Von der Idee zur Anwendung

Die Ergebnisse im Labor waren vielversprechend und so ist das Team Anfang 2025 mit einem EXIST Gründungstipendium gestartet. Mithilfe der Validierungsförderung des Sächsischen Staatsministeriums für Wirtschaft, Arbeit und Energie (SMWA) liefen bereits erste Anwendungstests gemeinsam mit Industriepartnern.

 „Durch die Skalierung der Technologie zur Herstellung dieser wertvollen Spezialpolymere können wir bereitgestellte Mengen steigern und Preise senken, während die Qualität der Stoffe gleichbleibt“, erklärt Dr. Erik Wegener, Geschäftsführer von Oxaphil. „Damit können wir Partnern aus verschiedenen Branchen biokompatible Polymere, mit auf die Kundenbedürfnisse angepassten Eigenschaften zur Verfügung stellen. Zukünftig werden wir diese erfolgreichen Technologien weiter ausbauen und mehr Anwendungsgebiete erschließen.“

Auf dem Weg von der Forschung zur Ausgründung wurde das Team durch das TUD|Excellence Center for Innovation, Transfer and Entrepreneurship (TUD|excite) und das Gründungsnetzwerk dresden|exists begleitet. Im LifeTechLab, dem Inkubationsprogramm für Ideen aus den Lebenswissenschaften, entstand ein erstes Geschäftsmodell. Zudem unterstützte das TUD|excite-Team die Gründerinnen und Gründer bei der Beantragung des EXIST-Gründungsstipendiums, beim IP-Transfer, durch Beratung und Coaching und unterstützte bei der Investorensuche.

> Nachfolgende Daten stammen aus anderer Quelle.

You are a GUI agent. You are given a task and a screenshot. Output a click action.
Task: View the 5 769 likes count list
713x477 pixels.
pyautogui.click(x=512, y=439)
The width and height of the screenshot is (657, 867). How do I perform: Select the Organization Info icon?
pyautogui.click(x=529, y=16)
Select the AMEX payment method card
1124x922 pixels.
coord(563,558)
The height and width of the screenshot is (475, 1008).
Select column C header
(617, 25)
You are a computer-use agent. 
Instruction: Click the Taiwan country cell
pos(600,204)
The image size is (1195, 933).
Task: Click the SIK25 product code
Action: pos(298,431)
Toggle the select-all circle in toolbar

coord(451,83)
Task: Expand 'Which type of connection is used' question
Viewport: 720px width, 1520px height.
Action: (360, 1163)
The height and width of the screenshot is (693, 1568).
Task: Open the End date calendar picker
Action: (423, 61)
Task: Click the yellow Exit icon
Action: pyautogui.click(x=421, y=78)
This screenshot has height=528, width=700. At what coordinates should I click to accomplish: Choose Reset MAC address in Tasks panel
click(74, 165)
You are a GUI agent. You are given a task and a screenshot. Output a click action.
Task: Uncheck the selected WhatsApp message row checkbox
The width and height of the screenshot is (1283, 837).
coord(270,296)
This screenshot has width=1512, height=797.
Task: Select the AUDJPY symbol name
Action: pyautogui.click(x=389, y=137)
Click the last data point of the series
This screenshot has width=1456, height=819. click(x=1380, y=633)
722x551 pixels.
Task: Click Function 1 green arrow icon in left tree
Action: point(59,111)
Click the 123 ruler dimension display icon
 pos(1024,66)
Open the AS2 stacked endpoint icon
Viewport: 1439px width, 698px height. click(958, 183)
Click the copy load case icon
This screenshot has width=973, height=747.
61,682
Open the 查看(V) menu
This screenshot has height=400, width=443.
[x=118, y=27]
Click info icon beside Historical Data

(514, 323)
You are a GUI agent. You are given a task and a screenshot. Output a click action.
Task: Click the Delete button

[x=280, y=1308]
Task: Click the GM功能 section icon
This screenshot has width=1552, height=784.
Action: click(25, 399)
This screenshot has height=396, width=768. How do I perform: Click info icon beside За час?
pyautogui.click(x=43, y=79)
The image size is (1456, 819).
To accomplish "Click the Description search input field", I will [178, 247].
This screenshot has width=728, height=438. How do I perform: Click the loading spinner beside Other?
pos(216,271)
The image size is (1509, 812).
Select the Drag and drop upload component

Mit der Auszeichnung beim Sächsischen Gründerpreis erhält die junge Ausgründung nun zusätzliche Sichtbarkeit für ihren weiteren Wachstumskurs. Sie ist zudem erneuter Ausdruck der Innovations- und Transferstärke der TUD, die einen direkten Beitrag zur Wertschöpfung in Sachsen leistet.